- TASK TO COMPLETE
Decide whether each statement agrees with the book review below, answering yes or no and quoting the words of the review that settle it. 1. The U.S. government took the Book of the Dead from the Nazis during World War II. 2. Marcel Dekrey is secretly a werewolf. 3. The novel keeps to first-person narration in every chapter.

- EXCERPT TO READ
A dense novel filled with excellent elements that falls victim to its own ambitions, ultimately leading to more exhaustion...

A war involving angels, vampires, werewolves, and more is unleashed on the supernatural world in this urban fantasy debut.

To his fellow vampires, 900-year-old Marcel Dekrey might seem to be relatively normal. In actuality, however, Marcel is an undercover angel, working as a spy for God. He lives under the guise of a vampire in order to report back to God and the other angels the happenings in the supernatural realm that exists under the noses of most people and involves beings such as vampires, wizards, werewolves, lycans (werewolves who gain their powers by choice and are able to change back and forth at will), zombies, wraiths, and more. Meanwhile, an evil, powerful vampire called Stefano the Gouge plans on taking over the world with his lycan army (“Stefano always had an affinity for the ferals—especially the lycans. They were strong and loyal, traits he admired greatly. They seemed to share his appreciation for boldness and ferocity”). He knows the key to victory is to repossess the Necronomicron, the ancient Book of the Dead, which includes a spell to defeat angels. The U.S. government, which seized the book from the Nazis during World War II, conceals the treasure at Area 51, where Gen. Richard Massey investigates rumblings regarding a supernatural plot to steal it. The novel brims with a number of imaginative ideas and creatively fleshed-out historical back stories for the assorted immortal characters. There’s something admirably audacious about the number of seemingly disparate elements woven together here, from religious mythology to horror to even astrophysics. But the book also falls into the same trap as many other current urban fantasy series, namely trying to accomplish too much. It spends vast amounts of exposition explaining the difference between these and other authors’ iterations of various fantasy creatures, and not enough time on character or plot development. An undercover vampire angel is a convoluted enough concept without also factoring in an X-Files-lite government subplot and a heavenly war. The tale also alternates between first-person and third-person narrative, depending on the chapter, which creates a discordant, messy feel, structurally speaking.

- DATASET EXCERPT
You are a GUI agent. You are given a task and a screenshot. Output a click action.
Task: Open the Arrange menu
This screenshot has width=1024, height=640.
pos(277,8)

- TASK SOLUTION
1. Yes: "The U.S. government, which seized the book from the Nazis during World War II"
2. No: "Marcel is an undercover angel, working as a spy for God"
3. No: "The tale also alternates between first-person and third-person narrative, depending on the chapter"